- Born: 16 July 1913
- Died: 25 January 1998 (aged 84)
- Occupations: Military officer, journalist, author
- Allegiance: United Kingdom
- Branch: Royal Air Force
- Service years: 1941–1958
- Rank: Wing Commander
- Conflicts: Second World War
- Awards: Officer of the Order of the British Empire

= Alan Campbell Johnson =

British politician (1913–1998)

Alan Campbell-Johnson CIE OBE (16 July 1913 – 25 January 1998) was a British Liberal Party politician, journalist, author and public relations consultant. He notably worked on the staff of Sir Archibald Sinclair and served as press attaché to Lord Mountbatten as Viceroy of India.

==Background==
He was the son of James and Gladys Campbell-Johnson. He was educated at Westminster School and Christ Church, Oxford (scholar; BA 2nd Class). Hons Modern History, 1935; MA). He married, in 1938, Imogen Fay de la Tour Dunlap. They had one son and one daughter.

==Career==
During the 1939–1945 war, Campbell Johnson enlisted in the Royal Air Force Volunteer Reserve in 1941 and received an emergency commission as an acting pilot officer in the Administrative and Special Duties Branch on 20 October. He was regraded pilot officer on 20 December, with promotion to war-substantive flying officer on 1 October 1942. He was promoted war-substantive flight lieutenant on 28 September 1944.

He served on the staff of Lord Mountbatten at Combined Operations Headquarters, S.E.A.C. in the RAF; CO HQ, 1942–43; HQ SACSEA (Wing Comdr i/c Inter-Allied Records Section), 1943–46. He rejoined Mountbatten's staff as press attaché when he became viceroy and governor-general of India, from 1947 to 1948. He was Chairman of Campbell-Johnson Ltd, Public Relations Consultants, from 1953 to 1978. He was Honorary Fellow of the Institute of Public Relations President from 1956 to 1957. He was director of Hill and Knowlton (UK) Ltd, from 1976 to 1985. He was Honorary DLitt Southampton in 1990.

===Political career===
He was political secretary to Sir Archibald Sinclair, Leader of the Liberal Party from 1937 to 1940. In 1936 he was adopted as Liberal prospective parliamentary candidate by Salisbury Liberal Association. Even though the Liberals had not contested the seat in 1935 they were thought to be the main challenger to the Conservatives. He was a supporter of a Popular Front advocated by Sir Stafford Cripps which urged electoral co-operation between the Liberal and Labour parties. With a general election expected for the Autumn of 1939, he had hopes of persuading the Labour party in Salisbury to allow him a free-run at the Conservative candidate.
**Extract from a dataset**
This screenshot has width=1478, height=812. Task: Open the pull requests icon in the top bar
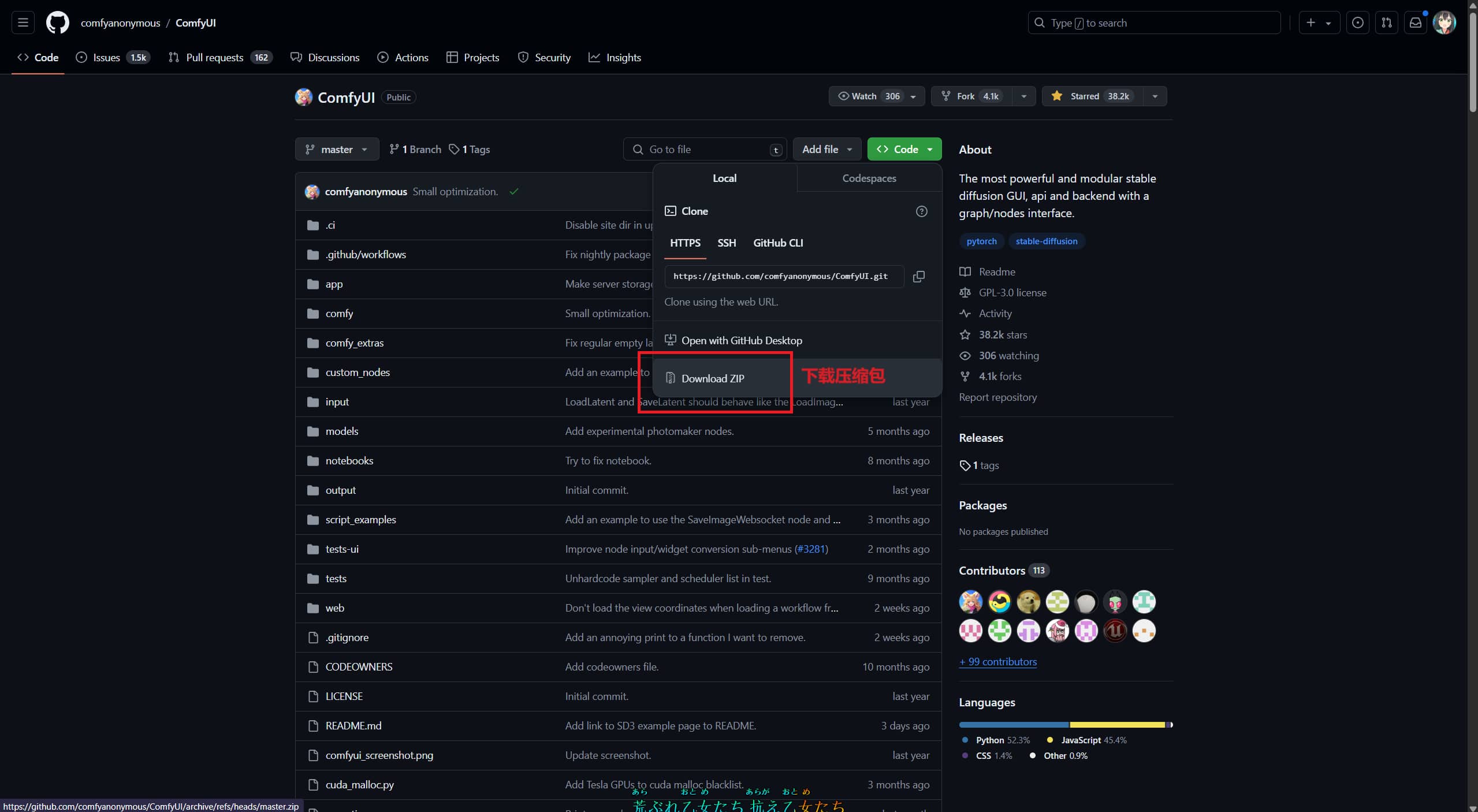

Due to the outbreak of war, the election did not take place. He was Liberal candidate for the Salisbury Division of Wiltshire at the 1945 General Election. He had to fly back from active service in Sri Lanka to fight the election campaign.

General Election 1945 Electorate 53,710
| Party |  | Candidate | Votes | % | ±% |
|---|---|---|---|---|---|
|  | Conservative | Maj. John Granville Morrison | 16,742 | 44.0 |  |
|  | Labour | John Alan Lyde Caunter | 12,344 | 32.5 |  |
|  | Liberal | Wing-Com. Alan Campbell Johnson | 8,946 | 23.5 |  |
| Majority |  |  | 4,398 | 11.6 |  |
| Turnout |  |  |  | 70.8 |  |
|  | Conservative hold |  | Swing |  |  |

He was Liberal candidate again for the Salisbury Division of Wiltshire at the 1950 General Election.

General Election 1950 Electorate: 45,958
| Party |  | Candidate | Votes | % | ±% |
|---|---|---|---|---|---|
|  | Conservative | John Granville Morrison | 17,301 | 45.0 |  |
|  | Labour | Ald. WAJ Case | 12,319 | 32.0 |  |
|  | Liberal | Alan Campbell-Johnson | 8,847 | 23.0 |  |
| Majority |  |  | 4,982 | 12.9 |  |
| Turnout |  |  |  | 83.7 |  |
|  | Conservative hold |  | Swing |  |  |

==Awards and honours==
He was awarded the OBE in 1946. He was awarded the Officer of US Legion of Merit in 1947.